▶ Challenge: Please copy the part of the credit card fraud passage below, starting with "In the circumstances, I" and going on through "the credit/debit company.", word for word.

Firstly let me offer you my genuine commiserations that you have found yourself the innocent victim of fraudulent activity. I too have, in the past, been the victim of credit card fraud and I well remember the feelings of both outrage and helplessness I felt at the time it happened. It's all very well to take a sanguine view and say such experiences are a part of modern life but it doesn't take away the shock and distress that it has actually happened to you. I was anything but sanguine if I remember correctly so I do understand some of what you are feeling.

Oh, please; is that patronising, or what?

In the circumstances, I believe it is perfectly reasonable of you to demand to know of us what we are doing to prevent further occurrences of this type of fraud. This type of fraud is carried out by criminals already in possession of stolen credit/debit cards and credit/debit card information. It is indeed a fact of modern life that all industries which use credit/debit card payment schemes are subject to some risk of fraud - it's not just BT Cellnet or the pre-pay mobile phone industry. I would point out that it's in our own interests to try to combat fraud because, bear in mind, we too are victims in this scenario - while the credit/debit card company will reimburse you fully, BT Cellnet is in turn required to reimburse the credit/debit company.

▶ Available data:
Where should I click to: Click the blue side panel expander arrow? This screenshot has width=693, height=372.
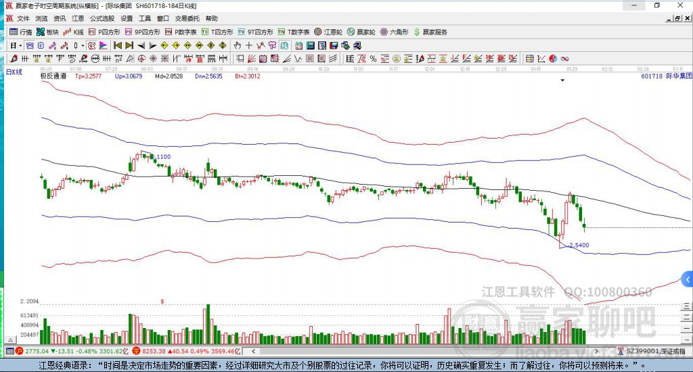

▶ Output for this task:
In the circumstances, I believe it is perfectly reasonable of you to demand to know of us what we are doing to prevent further occurrences of this type of fraud. This type of fraud is carried out by criminals already in possession of stolen credit/debit cards and credit/debit card information. It is indeed a fact of modern life that all industries which use credit/debit card payment schemes are subject to some risk of fraud - it's not just BT Cellnet or the pre-pay mobile phone industry. I would point out that it's in our own interests to try to combat fraud because, bear in mind, we too are victims in this scenario - while the credit/debit card company will reimburse you fully, BT Cellnet is in turn required to reimburse the credit/debit company.